I have a typical fabrication difficulty,
and am wondering if anyone can recommend a tool or idea.
The ends of my battery pods that receive removable
endcaps have a SS inside shoulder, and were buttered in SS. The shoulder and
SS were then machined to a close tolerance to seal with a similar SS ring on
the edge of the endcap. When this machining was done, the pod pipe
was only about 18" long so that it would fit on the lathe. That short bit
has now been welded to a much longer one, and I've also welded on external
stiffeners, through-hulls, etc. None of the welding
was less than 10" from the machined end, which I thought would prevent heat
distortion. One of the pods came out fine, but with the other I was wrong, the
pipe end is now an oval.
I've tried stretching the short diameter of the oval
with a 2 ton hydralulic jack. That corrected it a bit, but I still
have about 0.015" to go. This jack can't stretch the pipe any further,
it's reached its limit. But in any case, that's such an inexact way of
fixing the problem I don't think I could get it properly round to the final
few thousandths this way.

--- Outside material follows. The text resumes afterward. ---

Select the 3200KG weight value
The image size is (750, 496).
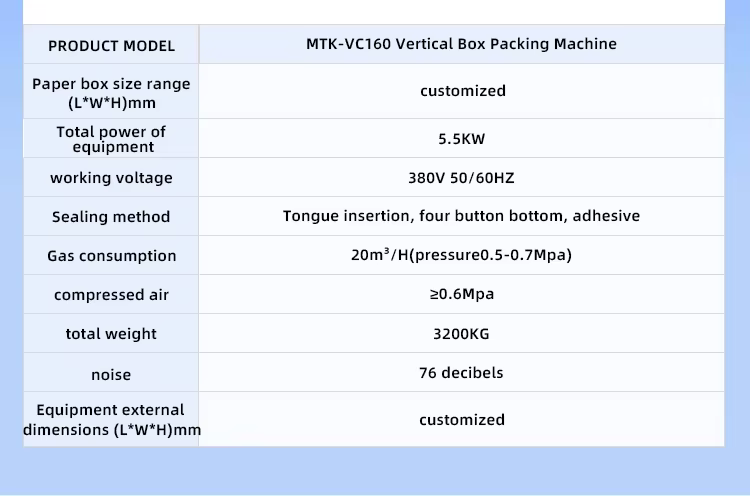point(462,334)
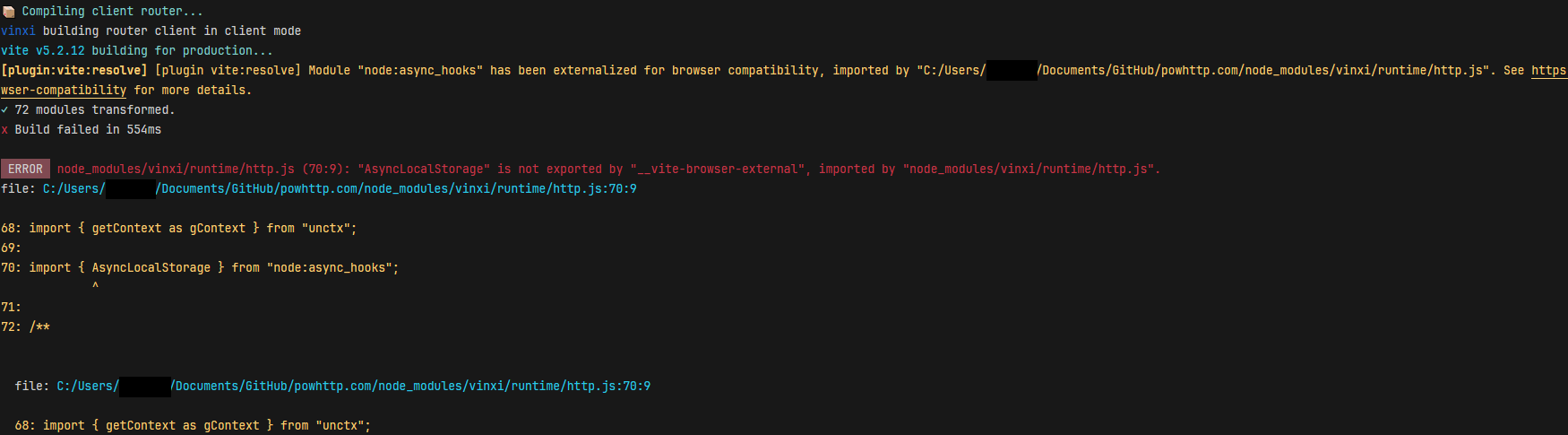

I think I need to re-machine this pipe-end in place,
and obviously it isn't going to fit back on a lathe as is.
Ideas:
- Cut the pipe again to put the pipe end on the lathe,
and re-weld.
- Make a jig that will center on the pipe ID and have a
longitudinal shaft, with an adjustable arm
mounted to it and a lathe cutting tool on the end of that.
Yuck, a lot of work.
- Is there some specialized tool out there?
Any ideas are welcome! BTW the pipe is 12.75" OD.